• [Work request]: Write out all of the data exactly as it appears.

[Saved entries]
######
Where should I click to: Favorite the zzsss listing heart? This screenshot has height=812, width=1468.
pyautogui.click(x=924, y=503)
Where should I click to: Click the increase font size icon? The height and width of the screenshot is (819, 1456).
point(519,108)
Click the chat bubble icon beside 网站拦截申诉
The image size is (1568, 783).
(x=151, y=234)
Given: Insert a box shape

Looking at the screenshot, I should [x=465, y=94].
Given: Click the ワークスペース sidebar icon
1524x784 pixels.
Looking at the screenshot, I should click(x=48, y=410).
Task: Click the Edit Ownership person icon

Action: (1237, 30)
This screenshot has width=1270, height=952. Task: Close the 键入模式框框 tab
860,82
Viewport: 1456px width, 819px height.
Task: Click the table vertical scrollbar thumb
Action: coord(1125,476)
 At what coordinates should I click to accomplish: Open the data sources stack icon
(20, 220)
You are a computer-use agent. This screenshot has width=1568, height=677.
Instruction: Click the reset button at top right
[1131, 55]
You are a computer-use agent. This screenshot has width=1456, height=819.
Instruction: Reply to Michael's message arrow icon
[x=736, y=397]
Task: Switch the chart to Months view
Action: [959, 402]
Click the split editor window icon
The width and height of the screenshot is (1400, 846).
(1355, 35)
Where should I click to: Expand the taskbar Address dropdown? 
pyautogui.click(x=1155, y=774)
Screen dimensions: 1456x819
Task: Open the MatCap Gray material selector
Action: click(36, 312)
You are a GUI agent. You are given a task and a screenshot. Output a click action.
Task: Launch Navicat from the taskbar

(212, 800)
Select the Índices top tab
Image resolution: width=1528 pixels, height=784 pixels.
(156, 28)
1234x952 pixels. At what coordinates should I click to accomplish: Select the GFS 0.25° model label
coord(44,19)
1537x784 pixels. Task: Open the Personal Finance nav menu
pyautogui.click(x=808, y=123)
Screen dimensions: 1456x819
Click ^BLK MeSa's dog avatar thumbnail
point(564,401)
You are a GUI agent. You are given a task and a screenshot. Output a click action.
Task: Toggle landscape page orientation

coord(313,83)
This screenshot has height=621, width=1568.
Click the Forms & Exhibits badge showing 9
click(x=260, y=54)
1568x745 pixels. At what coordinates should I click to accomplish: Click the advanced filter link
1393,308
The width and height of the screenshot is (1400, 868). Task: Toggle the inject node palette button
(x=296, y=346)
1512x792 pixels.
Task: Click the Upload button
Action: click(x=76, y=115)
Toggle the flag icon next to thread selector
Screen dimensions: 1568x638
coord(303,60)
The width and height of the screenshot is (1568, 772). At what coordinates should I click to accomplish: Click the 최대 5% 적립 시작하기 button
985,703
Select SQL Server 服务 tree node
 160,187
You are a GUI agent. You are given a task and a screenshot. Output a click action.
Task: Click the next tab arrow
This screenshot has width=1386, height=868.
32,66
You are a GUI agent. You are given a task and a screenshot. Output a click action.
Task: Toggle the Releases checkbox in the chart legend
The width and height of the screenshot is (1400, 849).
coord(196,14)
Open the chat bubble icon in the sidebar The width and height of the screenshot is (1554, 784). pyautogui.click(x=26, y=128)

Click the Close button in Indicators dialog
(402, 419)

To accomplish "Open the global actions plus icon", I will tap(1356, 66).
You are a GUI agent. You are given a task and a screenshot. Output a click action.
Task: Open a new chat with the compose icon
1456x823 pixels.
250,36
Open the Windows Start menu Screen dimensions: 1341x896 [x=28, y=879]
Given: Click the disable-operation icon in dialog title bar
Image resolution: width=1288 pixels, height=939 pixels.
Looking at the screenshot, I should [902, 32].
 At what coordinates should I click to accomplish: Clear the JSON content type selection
######
• [Output for this exercise]:
Where should I click to: Favorite the zzsss listing heart? This screenshot has height=812, width=1468.
pyautogui.click(x=924, y=503)
Where should I click to: Click the increase font size icon? The height and width of the screenshot is (819, 1456).
point(519,108)
Click the chat bubble icon beside 网站拦截申诉
The image size is (1568, 783).
(x=151, y=234)
Given: Insert a box shape

Looking at the screenshot, I should [x=465, y=94].
Given: Click the ワークスペース sidebar icon
1524x784 pixels.
Looking at the screenshot, I should click(x=48, y=410).
Task: Click the Edit Ownership person icon

Action: (1237, 30)
This screenshot has width=1270, height=952. Task: Close the 键入模式框框 tab
860,82
Viewport: 1456px width, 819px height.
Task: Click the table vertical scrollbar thumb
Action: coord(1125,476)
 At what coordinates should I click to accomplish: Open the data sources stack icon
(20, 220)
You are a computer-use agent. This screenshot has width=1568, height=677.
Instruction: Click the reset button at top right
[1131, 55]
You are a computer-use agent. This screenshot has width=1456, height=819.
Instruction: Reply to Michael's message arrow icon
[x=736, y=397]
Task: Switch the chart to Months view
Action: [959, 402]
Click the split editor window icon
The width and height of the screenshot is (1400, 846).
(1355, 35)
Where should I click to: Expand the taskbar Address dropdown? 
pyautogui.click(x=1155, y=774)
Screen dimensions: 1456x819
Task: Open the MatCap Gray material selector
Action: click(36, 312)
You are a GUI agent. You are given a task and a screenshot. Output a click action.
Task: Launch Navicat from the taskbar

(212, 800)
Select the Índices top tab
Image resolution: width=1528 pixels, height=784 pixels.
(156, 28)
1234x952 pixels. At what coordinates should I click to accomplish: Select the GFS 0.25° model label
coord(44,19)
1537x784 pixels. Task: Open the Personal Finance nav menu
pyautogui.click(x=808, y=123)
Screen dimensions: 1456x819
Click ^BLK MeSa's dog avatar thumbnail
point(564,401)
You are a GUI agent. You are given a task and a screenshot. Output a click action.
Task: Toggle landscape page orientation

coord(313,83)
This screenshot has height=621, width=1568.
Click the Forms & Exhibits badge showing 9
click(x=260, y=54)
1568x745 pixels. At what coordinates should I click to accomplish: Click the advanced filter link
1393,308
The width and height of the screenshot is (1400, 868). Task: Toggle the inject node palette button
(x=296, y=346)
1512x792 pixels.
Task: Click the Upload button
Action: click(x=76, y=115)
Toggle the flag icon next to thread selector
Screen dimensions: 1568x638
coord(303,60)
The width and height of the screenshot is (1568, 772). At what coordinates should I click to accomplish: Click the 최대 5% 적립 시작하기 button
985,703
Select SQL Server 服务 tree node
 160,187
You are a GUI agent. You are given a task and a screenshot. Output a click action.
Task: Click the next tab arrow
This screenshot has width=1386, height=868.
32,66
You are a GUI agent. You are given a task and a screenshot. Output a click action.
Task: Toggle the Releases checkbox in the chart legend
The width and height of the screenshot is (1400, 849).
coord(196,14)
Open the chat bubble icon in the sidebar The width and height of the screenshot is (1554, 784). pyautogui.click(x=26, y=128)

Click the Close button in Indicators dialog
(402, 419)

To accomplish "Open the global actions plus icon", I will tap(1356, 66).
You are a GUI agent. You are given a task and a screenshot. Output a click action.
Task: Open a new chat with the compose icon
1456x823 pixels.
250,36
Open the Windows Start menu Screen dimensions: 1341x896 [x=28, y=879]
Given: Click the disable-operation icon in dialog title bar
Image resolution: width=1288 pixels, height=939 pixels.
Looking at the screenshot, I should [902, 32].
 At what coordinates should I click to accomplish: Clear the JSON content type selection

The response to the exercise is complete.